Living with (undiagnosed) ADHD

Living with (undiagnosed) ADHD

This is a post I’ve been trying to write for months, but it’s difficult to actually finish, or at least figure out the point I’m trying to make…

So I have ADHD. I was diagnosed 18 months ago, which at 38 makes it a rather late in life diagnosis. However now I actually know why my brain doesn’t work the way most people expect it to I have a whole new way of managing my life which has really changed things.

Most of my school years were in the 90s, and the prevailing perception of ADHD at the time was children, almost exclusively boys, being hyperactive and disruptive. This of course lead to the counter view by some groups of it being caused by “bad parents who just want to drug their children”. Neither of these views are correct, and both are very unhelpful. Needless to say despite it being suggested from a young age I never had any formal assessment or support.

I don’t have many symptoms of hyperactivity - though my psychiatrist did raise an eyebrow about that when I showed my health tracker reading over 4,000 steps on a work from home day when I didn’t go outside - but mostly inattention. The inattention side of ADHD is quite insidious as hyperactivity at least has external signs, but inattention is invisible to others, and yourself, until too late. For me this made school and university some of the worst times of my life, no matter what I tried from the ‘conventional wisdom’ I just got told over and over again to pay attention and work on time management skills, but nobody ever thought to teach me how. It turns out that that’s because most people just have those skills at some level, who knew?

And that’s the crux of ADHD for me - I’m not running around disrupting things, and I’m not just distracted. ADHD is an executive dysfunction. The executive - much like in a business - manages priorities. It doesn’t actively do them, but it determines what should be done when, for how long, and what the expected outcome is. If a business has a dysfunctional executive then supplies don’t arrive on time, they don’t make the right products at the right time, and important documents aren’t filed properly, or if these things are done they are done at the very last minute.

On the more social side, lack of prioritisation leads to lack of time perception. I don’t catch up with my friends not because I don’t want to, but because I fail to prioritise organising things until it becomes too socially awkward to do it!

Sound familiar? It certainly did to my life. No planning “life hack” worked, no organiser or list helped, because critically you have to prioritise using those, and when your whole problem is an inability for your brain to prioritise they are never going to work.

So what did help?

Certainly medication has helped, but ADHD medication is a double-edged sword. Which is an odd saying because a double-edged sword is definitely superior to a single edged one and both will cut you if you swing it at yourself, but I guess hilt-less makes even less sense? Anyway I digress. ADHD medication helps with inattention, but that’s all it really does.
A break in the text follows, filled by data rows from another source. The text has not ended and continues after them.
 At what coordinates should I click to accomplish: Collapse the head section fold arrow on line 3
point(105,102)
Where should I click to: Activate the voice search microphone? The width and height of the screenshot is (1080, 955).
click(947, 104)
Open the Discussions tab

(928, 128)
With medication you can focus on things and it’s harder to get distracted but it doesn’t really help with the prioritisation, so it’s even easier to focus on the wrong thing than before. Like writing this post when it’s time to cook dinner!

The real help for me was CBT, cognitive behavioural therapy. Like all forms of psychotherapy it’s not going to work for everyone but for me the focus on understanding why my brain works in the way it does was key. Now that I know it’s the prioritisation area that’s causing me issues I can work around that using a combination of calendar alerts, scheduled reminders, and routines. I’ve disabled almost every notification outside and made a habit of checking apps either at the end of a task or a certain time each day - no YouTubers, I won’t use the notification bell, I’ll just check the subscriptions page when I’m ready! I don’t get any notifications from Slack, or Facebook, or Discord, or any of the other sources that ping people constantly. This means I know if something notifies me it’s something I’ve already prioritised.

It still doesn’t help with things outside that, I have a huge todo list for my hobbies and keep finding new ones, but those aren’t causing (much) of a problem with my daily life.

And I guess that comes to my last point (have I made any points?). It’s not worth getting diagnosed if you don’t have any problems in your day to day life. However if your career is stuck in a rut, you’re having to pay late fees on bills because you just forgot to pay them, or your social life is suffering because you just forget to organise things, perhaps it’s worth talking to a specialist.

I’m still quite irritated that this wasn’t dealt with when I was young, with the knowledge of how to manage ADHD I might have done things other than software development, and certainly wouldn’t have had as many issues with anxiety. I’ll never know though, can’t change that so the only thing to do is improve things from now!